Milton's 1673 Poems
Milton's 1673 Poems, formally titled Poems etc. on several occasions by Mr John Milton, both English and Latin, composed at several times, etc. is a volume of poetry by John Milton; it also includes a tract on education. The facsimile of the title page shows that the book was published by Thomas Dring of London.
The 1673 book includes all the poems in Milton's 1645 Poems, though not the prefatory material. In addition it includes a few poems written before 1645 but not published in the earlier book, and a number of poems written after 1645. The tract on education is the same as in the 1645 book (Revard, 2009,[1] p. 284ff).

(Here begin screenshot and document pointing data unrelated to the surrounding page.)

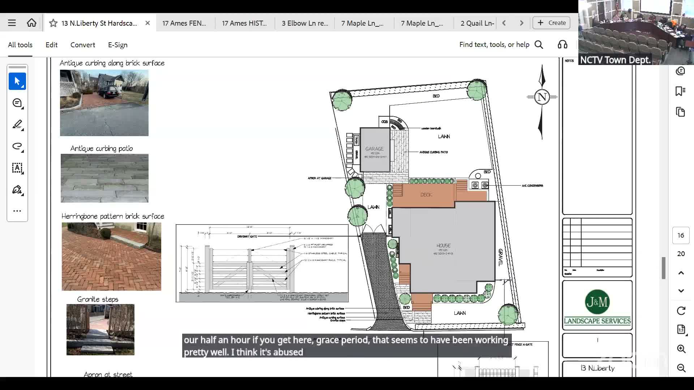Click the page number field showing 16
The height and width of the screenshot is (390, 694).
coord(681,235)
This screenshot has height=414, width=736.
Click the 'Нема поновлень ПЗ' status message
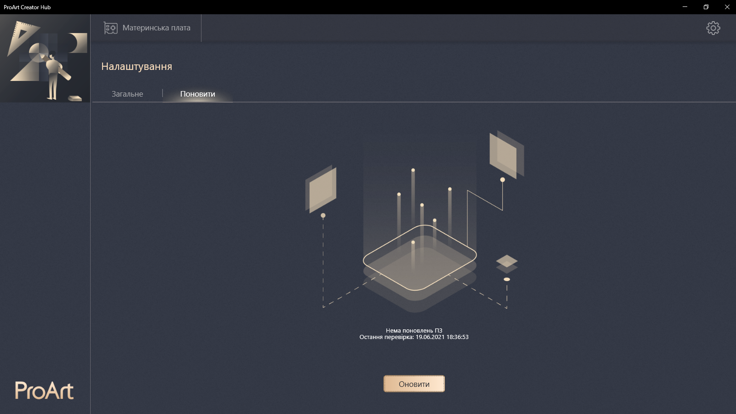click(414, 330)
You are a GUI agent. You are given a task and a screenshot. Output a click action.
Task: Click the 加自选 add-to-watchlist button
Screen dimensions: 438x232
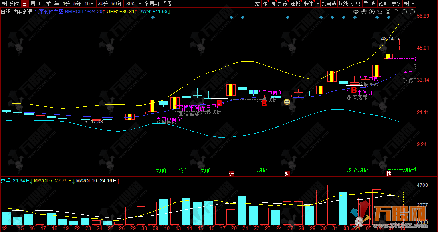click(x=329, y=4)
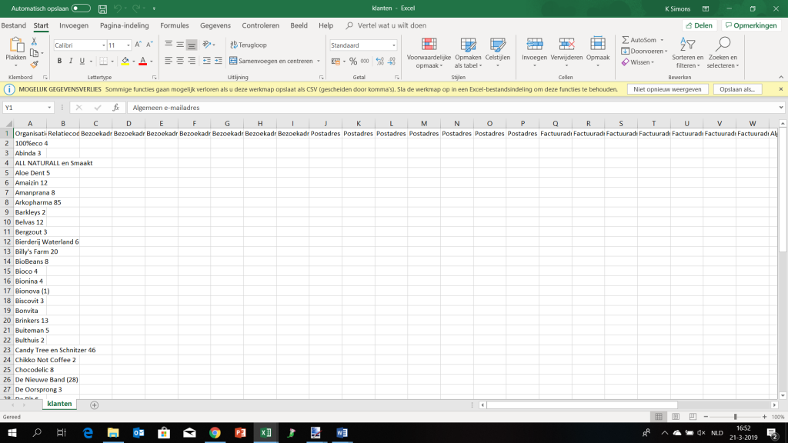Click Opmaken als tabel
Image resolution: width=788 pixels, height=443 pixels.
[468, 45]
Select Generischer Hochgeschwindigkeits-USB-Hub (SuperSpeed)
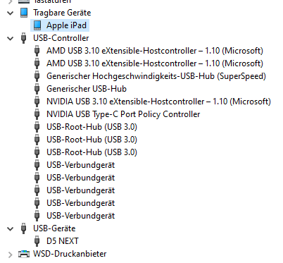Viewport: 283px width, 263px height. pos(156,76)
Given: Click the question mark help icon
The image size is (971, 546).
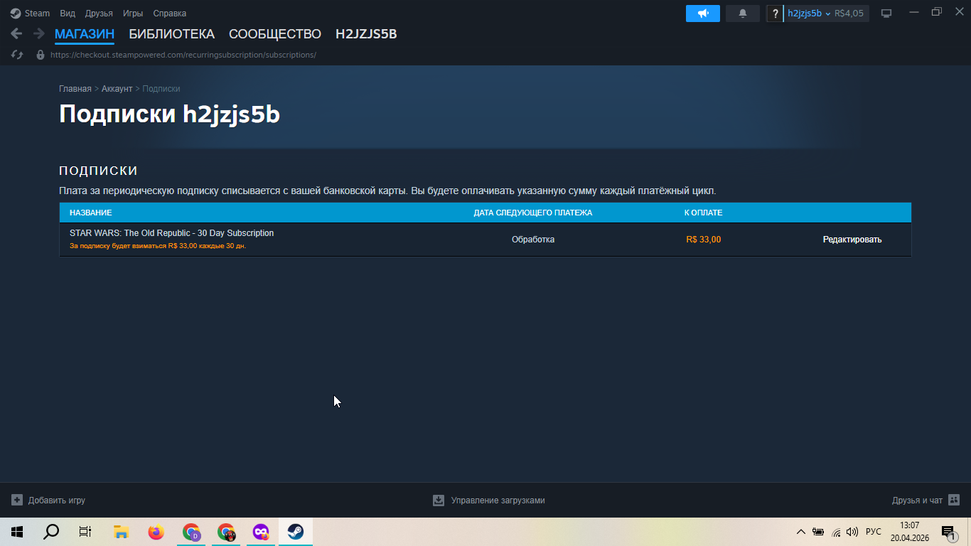Looking at the screenshot, I should 775,14.
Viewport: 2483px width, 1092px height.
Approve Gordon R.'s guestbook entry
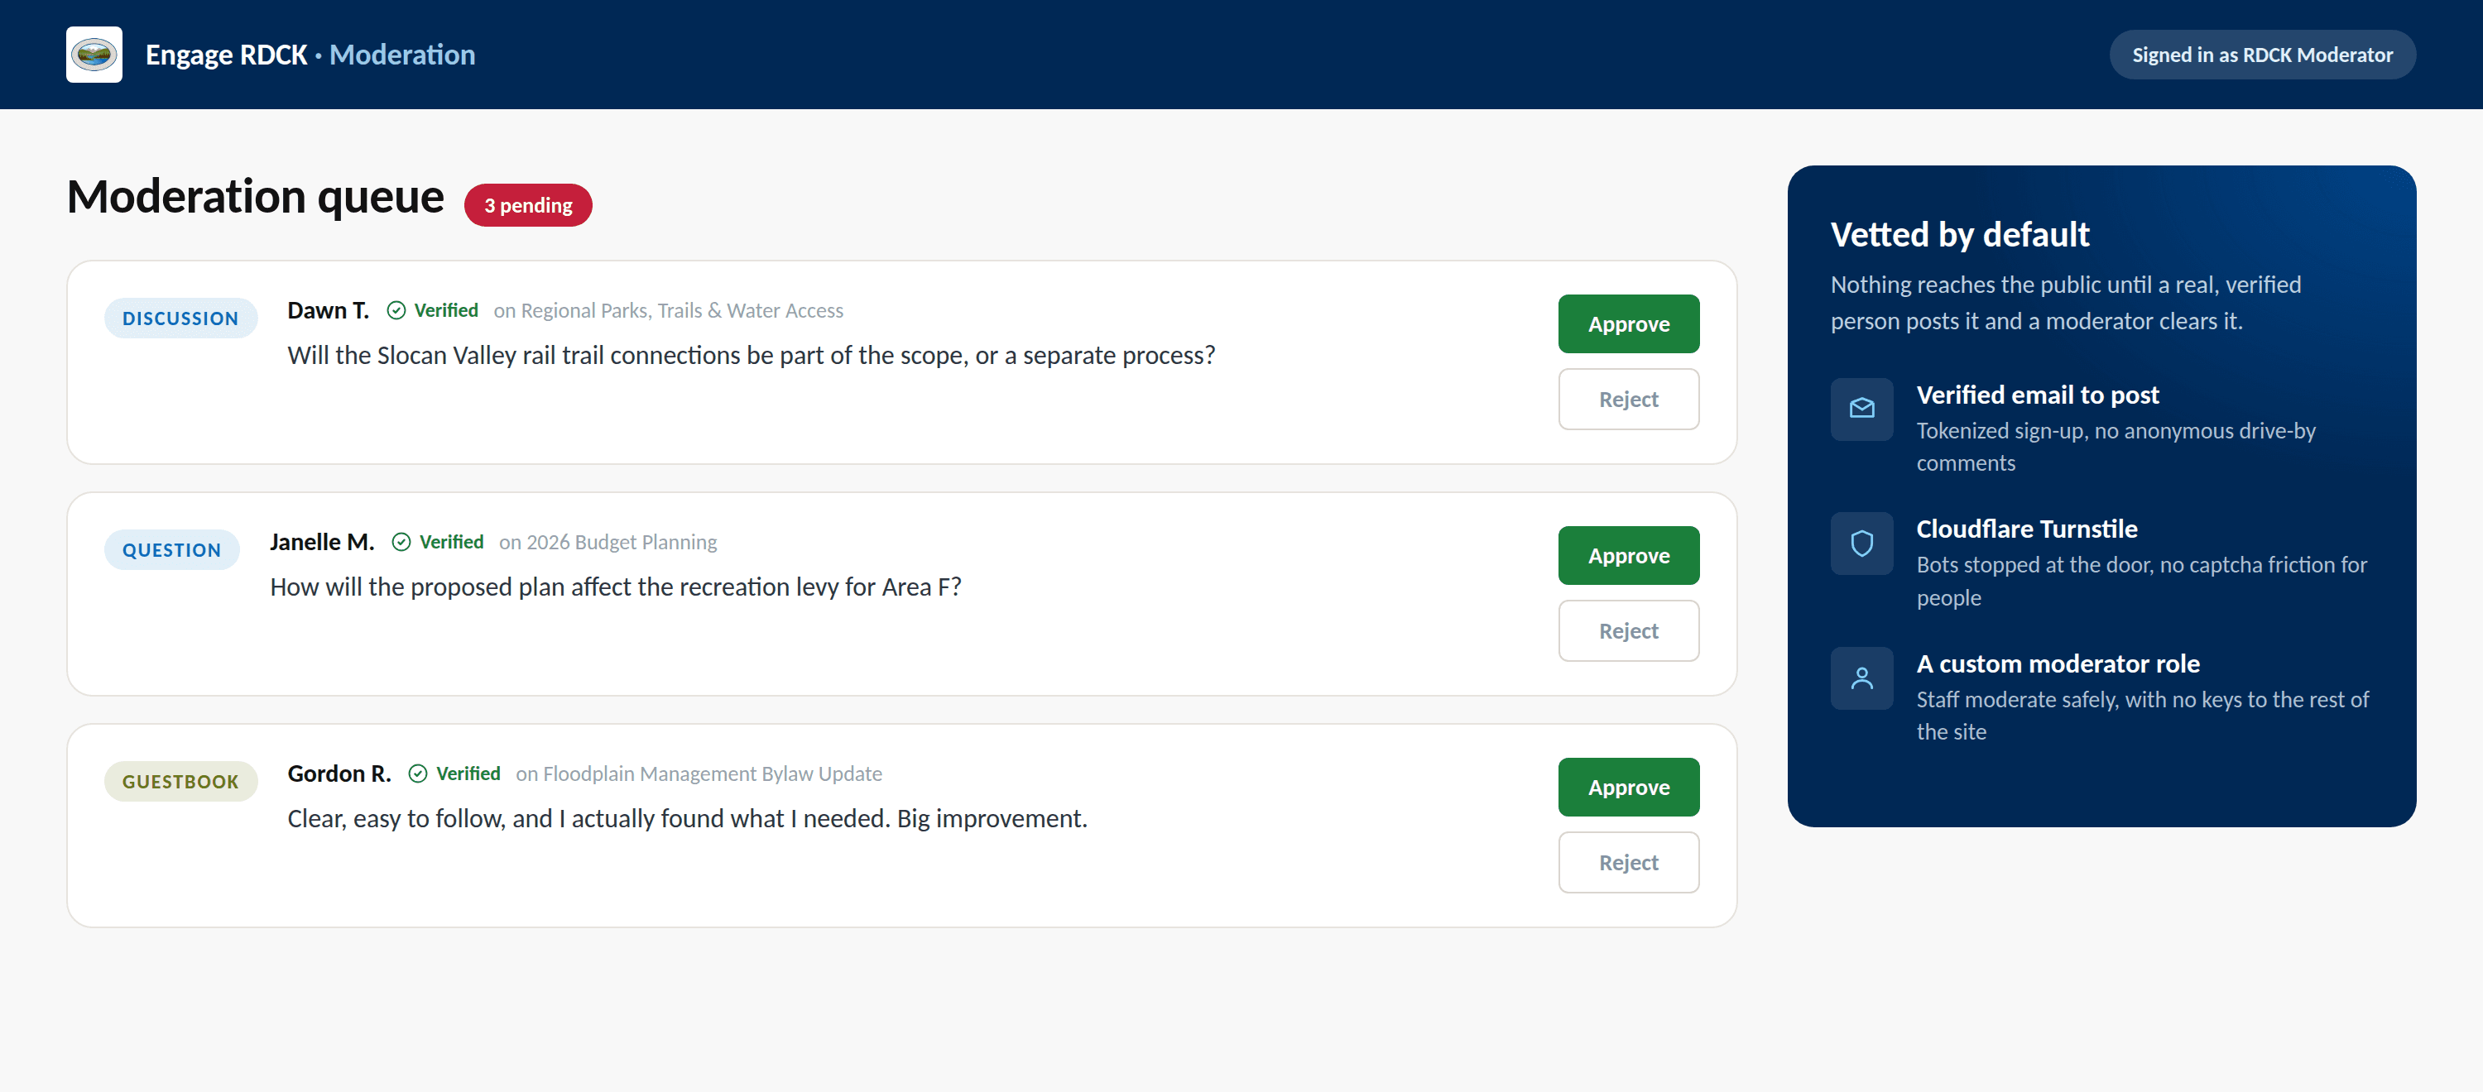point(1628,787)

According to the list published by Dartmouth College, poems included in the 1673 book but not in the 1645 book are:
- On the Death of a Fair Infant Dying of a Cough
- Sonnets
- The Fifth Ode of Horace. Book 1
- At a Vacation Exercise
- On the New Forcers of Conscience
- Psalm Translations
- Apologus de Rustico & Hero
- In Effigiei Ejus Sculptorem
- Ad Joannem Roüsium
The sonnets included are usually referred to as numbers 11, 12, 13, 14, 18, 19, 20, 21 and 23, according to the numbering Milton gave them in his autograph notebook referred to as the "Trinity Manuscript" (see Revard, 2009, p. 543), from its location in the Wren Library of Trinity College, Cambridge. In the printed edition, however, they are numbered sequentially. Thus, for example, the famous sonnet that begins When I Consider How My Light is Spent, usually (though inauthentically) referred to as On his blindness, is numbered 19 by Milton but 16 in the printed edition (see Revard, 2009, p. 569).